Crumbs From the Corner: Adventures in Woolgathering

Friday, January 2, 2009

The Passer-By Method



"The real voyage of discovery consists of not in seeking new landscapes but in having new eyes."
-Marcel Proust

Our Christmas tree is enchanting: brilliant blooms of rainbow light, and here and there a suspended memento of old times, in the shape of a ceramic snowman or a glass reindeer.
I have, however, paid endless homage to the tree since its recent retrieval from the cupboard, seeing it as I do for weeks on end. Each year its sparkle and glow seems to fade into the background, its very appearance becoming almost commonplace after a while, and this season was no exception.
That would not do at all, I suddenly said to myself the other day; so I fetched my heavy jacket, stepped outside, crunched through the unbroken snow to the back porch, and looked into my own kitchen as a sort of very unusual passer-by.
It worked wonders. I viewed the tree from afar, as a cold, colour-starved outsider in a drab December scene.
I was drawn to admire its decorative qualities and fine attire of baubles and tinsel, and was thoroughly struck by how much I should like to have such a tree, by the fact that it was my very own and by the regrettable truth that in recent days I had hardly paused to glance at it.
I highly recommend the passer-by method of seeing one's own life; but in such snow-shrouded times a thick layer of clothing is advised.

4 comments:

The Texican said...

We took the tree down today and I miss it already. I enjoyed its colorful glow when in the dark of early morning I turned it on prior to making my coffee. Now the shudders seem bleak and the floor space empty. I'm thinking of some colorful lights for the backyard as a year round effect. Pappy

Pauline said...

I love looking at my little cottage with an inquisitive stranger's eyes. In fact, looking at anything from a new perspective changes everything, doesn't it? Lovely thought-provoking post, as usual.

julochka said...

what a marvelous idea! you always make me think and see the world anew. the russian formalists called it "ostranannije"--"making strange," but meant it in a good way. :-)

TheElementary said...

Texican, I don't want to take the tree down at all. It only takes a day or two to get used to not having it around but it's still nicer not to have to dismantle it... I might leave it up for a while longer.
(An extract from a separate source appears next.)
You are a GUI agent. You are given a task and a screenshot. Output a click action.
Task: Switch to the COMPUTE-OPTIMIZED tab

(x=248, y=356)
Pauline, it is definitely about perspective. I used to do it too with the house we owned in Texas, a brand new place that still smelled of paint and I would come in sometimes and think how nice, and then be glad that it was ours. I can't do it now, though, because it really isn't ours anymore...

Julie, I love the phrase "strange, but in a good way." Nothing bad has ever, ever come from those words :)
I didn't even know there was a name for what I did. I thought it was some sort of disorder ;) Just joking. But still, when you're looking in your own windows, you do tend to wonder what the neighbours think!